## Stated task 1
Transcribe the passage of the article on the Sons of Bill between "Sold out each" and "an early age.", inclusive.
## Stated task 2
Rewrite the rows from the first one through the line holding "Action: point(922,153)", inclusive, with "Image resolution" changed to "Display resolution" and all else unchanged, and return only those lines.
*** Source document ***
Sons of Bill Make Christmas Mecca of Charlottesville With an Exploding Annual Celebration
Sharp blue streaks of light define the stage’s interior in stark relief against the darkened stage where the Sons of Bill wield their instruments to bless their hometown of Charlottesville, VA, with a year’s end finale of rich celebration. For six years now, these sons of Charlottesville have returned home from national and increasingly international tours to see family and friends and to present their annual Christmas Party and Concert at the historic Jefferson Theatre on the downtown mall. An occasion hard to find anywhere, the Sons have made the show an annual tradition that has grown in attendance, scope, and grandeur.
Sold out each year now, the show (held on Dec. 23 this season) features the Sons of Bill, which, as almost any Charlottesville resident will tell you, includes three sons of University of Virginia (UVA) Professor Emeritus of Theology and Southern Literature Bill Wilson and UVA Chair of Dermatology Barbara (Barb) Braunstein Wilson. Bill is a singer/songwriter in his own rite, and he and Barb instilled a passion for music in their children from an early age.
The Sons, as Bill calls them (with the capital S), didn’t grow up with records and TV but instead heard their mom and dad sing to them along with dad’s guitar playing. In Edinburgh, Scotland’s Herald, James Wilson remembers: Looking back now, there was a lot of Hank Williams, Mississippi John Hurt, the Louvins. Woody Guthrie, Merle Haggard and the like in his repertoire, but, to us, they were just Dad’s songs. So although I had no idea who Lead Belly was when I was growing up, I knew all of the words to “Goodnight Irene,” while most of my friends were listening to Sir Mix-A-Lot.
*** Data to use ***
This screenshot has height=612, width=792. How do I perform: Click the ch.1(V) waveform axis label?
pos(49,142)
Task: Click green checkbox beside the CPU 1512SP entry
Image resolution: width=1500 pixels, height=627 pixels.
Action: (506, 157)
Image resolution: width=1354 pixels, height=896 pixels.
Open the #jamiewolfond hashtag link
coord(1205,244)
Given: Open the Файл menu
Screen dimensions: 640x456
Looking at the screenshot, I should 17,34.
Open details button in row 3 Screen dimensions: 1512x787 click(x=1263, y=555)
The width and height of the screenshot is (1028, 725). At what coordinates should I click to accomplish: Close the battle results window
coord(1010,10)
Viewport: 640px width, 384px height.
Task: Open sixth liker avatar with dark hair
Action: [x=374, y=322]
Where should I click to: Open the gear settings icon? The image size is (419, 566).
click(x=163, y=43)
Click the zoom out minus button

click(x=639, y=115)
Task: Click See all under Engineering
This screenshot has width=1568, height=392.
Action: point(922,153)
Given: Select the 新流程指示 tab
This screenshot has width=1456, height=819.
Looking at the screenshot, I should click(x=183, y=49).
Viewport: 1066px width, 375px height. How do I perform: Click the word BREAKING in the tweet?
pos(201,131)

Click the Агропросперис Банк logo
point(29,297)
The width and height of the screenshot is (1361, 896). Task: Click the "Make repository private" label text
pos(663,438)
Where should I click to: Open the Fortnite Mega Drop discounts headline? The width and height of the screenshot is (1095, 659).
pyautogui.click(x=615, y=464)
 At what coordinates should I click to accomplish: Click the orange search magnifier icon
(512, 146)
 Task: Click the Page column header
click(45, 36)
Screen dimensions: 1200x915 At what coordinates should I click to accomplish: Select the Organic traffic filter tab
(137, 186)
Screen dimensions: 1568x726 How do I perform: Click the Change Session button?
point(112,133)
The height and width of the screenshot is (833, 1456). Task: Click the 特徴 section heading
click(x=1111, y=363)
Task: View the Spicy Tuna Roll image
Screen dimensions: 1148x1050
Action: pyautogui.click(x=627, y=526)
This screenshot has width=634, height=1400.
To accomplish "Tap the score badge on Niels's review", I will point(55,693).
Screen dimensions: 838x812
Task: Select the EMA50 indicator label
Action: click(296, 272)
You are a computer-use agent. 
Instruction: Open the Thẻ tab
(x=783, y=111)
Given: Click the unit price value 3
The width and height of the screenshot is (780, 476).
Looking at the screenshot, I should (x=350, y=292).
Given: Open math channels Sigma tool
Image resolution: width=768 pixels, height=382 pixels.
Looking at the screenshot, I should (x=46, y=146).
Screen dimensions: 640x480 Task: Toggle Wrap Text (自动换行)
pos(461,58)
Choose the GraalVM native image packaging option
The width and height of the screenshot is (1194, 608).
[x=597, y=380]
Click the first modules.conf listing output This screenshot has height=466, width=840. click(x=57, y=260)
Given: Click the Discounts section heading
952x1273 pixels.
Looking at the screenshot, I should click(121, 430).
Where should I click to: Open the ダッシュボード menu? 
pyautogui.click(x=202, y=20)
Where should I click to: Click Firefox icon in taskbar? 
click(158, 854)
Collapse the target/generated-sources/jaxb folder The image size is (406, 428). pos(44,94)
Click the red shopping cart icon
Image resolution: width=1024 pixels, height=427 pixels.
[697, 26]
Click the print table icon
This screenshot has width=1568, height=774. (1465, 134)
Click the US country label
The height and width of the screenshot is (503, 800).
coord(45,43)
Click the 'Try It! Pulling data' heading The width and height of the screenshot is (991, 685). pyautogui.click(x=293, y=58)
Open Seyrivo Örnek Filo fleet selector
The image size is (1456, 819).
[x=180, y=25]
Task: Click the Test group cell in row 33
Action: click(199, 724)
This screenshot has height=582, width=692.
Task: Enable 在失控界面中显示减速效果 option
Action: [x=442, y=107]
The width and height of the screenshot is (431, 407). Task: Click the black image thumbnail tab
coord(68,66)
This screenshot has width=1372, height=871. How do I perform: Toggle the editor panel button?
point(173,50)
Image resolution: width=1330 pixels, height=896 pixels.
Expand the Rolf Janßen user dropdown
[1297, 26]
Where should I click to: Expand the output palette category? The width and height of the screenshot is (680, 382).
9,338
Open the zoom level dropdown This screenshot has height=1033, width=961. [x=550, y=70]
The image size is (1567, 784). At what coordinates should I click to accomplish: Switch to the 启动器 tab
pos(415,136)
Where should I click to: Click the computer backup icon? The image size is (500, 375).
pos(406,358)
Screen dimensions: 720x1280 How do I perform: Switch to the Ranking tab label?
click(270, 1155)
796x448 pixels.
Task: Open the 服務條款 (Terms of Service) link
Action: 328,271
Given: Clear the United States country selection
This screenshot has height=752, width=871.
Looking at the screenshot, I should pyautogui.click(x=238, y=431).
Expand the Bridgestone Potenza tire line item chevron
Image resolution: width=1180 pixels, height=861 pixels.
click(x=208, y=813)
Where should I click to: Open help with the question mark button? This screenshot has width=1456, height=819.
***
## Reply 1
Sold out each year now, the show (held on Dec. 23 this season) features the Sons of Bill, which, as almost any Charlottesville resident will tell you, includes three sons of University of Virginia (UVA) Professor Emeritus of Theology and Southern Literature Bill Wilson and UVA Chair of Dermatology Barbara (Barb) Braunstein Wilson. Bill is a singer/songwriter in his own rite, and he and Barb instilled a passion for music in their children from an early age.

## Reply 2
This screenshot has height=612, width=792. How do I perform: Click the ch.1(V) waveform axis label?
pos(49,142)
Task: Click green checkbox beside the CPU 1512SP entry
Display resolution: width=1500 pixels, height=627 pixels.
Action: (506, 157)
Display resolution: width=1354 pixels, height=896 pixels.
Open the #jamiewolfond hashtag link
coord(1205,244)
Given: Open the Файл menu
Screen dimensions: 640x456
Looking at the screenshot, I should 17,34.
Open details button in row 3 Screen dimensions: 1512x787 click(x=1263, y=555)
The width and height of the screenshot is (1028, 725). At what coordinates should I click to accomplish: Close the battle results window
coord(1010,10)
Viewport: 640px width, 384px height.
Task: Open sixth liker avatar with dark hair
Action: [x=374, y=322]
Where should I click to: Open the gear settings icon? The image size is (419, 566).
click(x=163, y=43)
Click the zoom out minus button

click(x=639, y=115)
Task: Click See all under Engineering
This screenshot has width=1568, height=392.
Action: point(922,153)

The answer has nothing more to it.